Killing Hosted VideoAuthor: John Honovich, Published on Oct 30, 2012
Hosted video gets a lot of vendor hype but is on the verge of being wiped out in surveillance. Ironically, while it aimed to disrupt the traditional market, it is already being disrupted itself.
What’s killing hosted video? Edge recording plus cloud access delivers the key benefits of hosted video for free.
Vendors and integrators hoped hosted video would deliver RMR, invigorating their businesses. Recurring fees of $10 - $20 per camera per month would deliver a steady, high profit revenue stream.
The business case for hosted video never made sense. Compared to traditional surveillance, the overall costs were far higher for a far less mature and sophisticated offering.
The most critical differentiator for hosted video was eliminating the on-site recorder. Providers argued offsetting cost savings from lower install and service demands.
Hosted's Advantages Disappearing
However, in the last year, edge recording has emerged as a powerful competitive force. Like hosted video, edge recording eliminates the need for a dedicated recorder. However, instead of streaming it off site as hosted video does, edge moved the recording onto SD cards inside cameras. Unlike hosted video, edge recording typically costs no more for the product nor for ongoing ‘service’.
Simple setup and remote access has been another key advantage for hosted video. Using the ‘cloud’, cameras would ‘phone home’ to providers enabling seamless connections between users on their phone or laptops to video streams. By contrast, edge recording, like traditional surveillance, required more complex setup to enable remote access.
Now, edge recording providers are combining recorder elimination and cloud access to match the key benefits of hosted video. Our test results of Lorex’s new line show this in action. As one of the biggest home / consumer surveillance line (with over 500,000 cameras sold annually), Lorex, who was just acquired by FLIR, is a good template of what other providers will certainly do. And since they want to sell more hardware, they are giving away these software / service capabilities for free. This makes selling hosted video incredibly difficult.

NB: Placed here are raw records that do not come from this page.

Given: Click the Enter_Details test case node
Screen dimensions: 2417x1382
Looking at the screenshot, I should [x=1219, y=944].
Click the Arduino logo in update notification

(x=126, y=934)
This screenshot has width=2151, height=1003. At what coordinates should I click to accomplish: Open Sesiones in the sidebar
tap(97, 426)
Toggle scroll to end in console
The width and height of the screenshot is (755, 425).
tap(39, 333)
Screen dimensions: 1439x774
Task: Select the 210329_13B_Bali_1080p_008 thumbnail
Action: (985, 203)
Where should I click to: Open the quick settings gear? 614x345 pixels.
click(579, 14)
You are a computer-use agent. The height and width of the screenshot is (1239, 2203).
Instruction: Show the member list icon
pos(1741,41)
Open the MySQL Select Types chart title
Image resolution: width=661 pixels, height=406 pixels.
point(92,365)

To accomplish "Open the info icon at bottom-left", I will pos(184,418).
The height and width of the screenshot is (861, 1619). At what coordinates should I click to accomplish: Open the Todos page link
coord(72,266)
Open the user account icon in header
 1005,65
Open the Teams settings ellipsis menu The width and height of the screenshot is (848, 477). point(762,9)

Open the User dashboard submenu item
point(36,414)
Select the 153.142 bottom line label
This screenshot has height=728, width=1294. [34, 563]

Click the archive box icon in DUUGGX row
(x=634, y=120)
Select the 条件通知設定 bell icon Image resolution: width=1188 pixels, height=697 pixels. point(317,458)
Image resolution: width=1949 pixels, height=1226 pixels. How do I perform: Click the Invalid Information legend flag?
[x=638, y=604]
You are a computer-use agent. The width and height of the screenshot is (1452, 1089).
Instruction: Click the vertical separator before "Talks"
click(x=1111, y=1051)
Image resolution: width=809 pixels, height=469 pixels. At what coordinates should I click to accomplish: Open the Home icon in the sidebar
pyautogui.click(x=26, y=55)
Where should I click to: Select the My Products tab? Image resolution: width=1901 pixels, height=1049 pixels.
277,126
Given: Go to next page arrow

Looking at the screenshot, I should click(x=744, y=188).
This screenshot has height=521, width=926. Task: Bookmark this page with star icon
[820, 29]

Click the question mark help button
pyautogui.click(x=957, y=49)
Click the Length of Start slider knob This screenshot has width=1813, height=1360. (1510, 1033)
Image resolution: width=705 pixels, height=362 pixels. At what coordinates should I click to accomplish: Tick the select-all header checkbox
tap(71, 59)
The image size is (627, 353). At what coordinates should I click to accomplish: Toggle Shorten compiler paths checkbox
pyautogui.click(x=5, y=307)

The remaining major advantage hosted video providers claim is eliminating theft of recordings. With the video stored in a data center, thieves cannot steal the recorders from a site they break into. While this is certainly true, it is neither a common nor high priority risk for most. Indeed, to the extent users fear for the security of their recordings, they are unlikely to trust an off-site service provider either.
The future is clear. Camera manufacturers have every interest and capability to give away cloud accessed edge recording to sell more cameras. This approach essentially kills hosted video as a viable competitive force for years to come.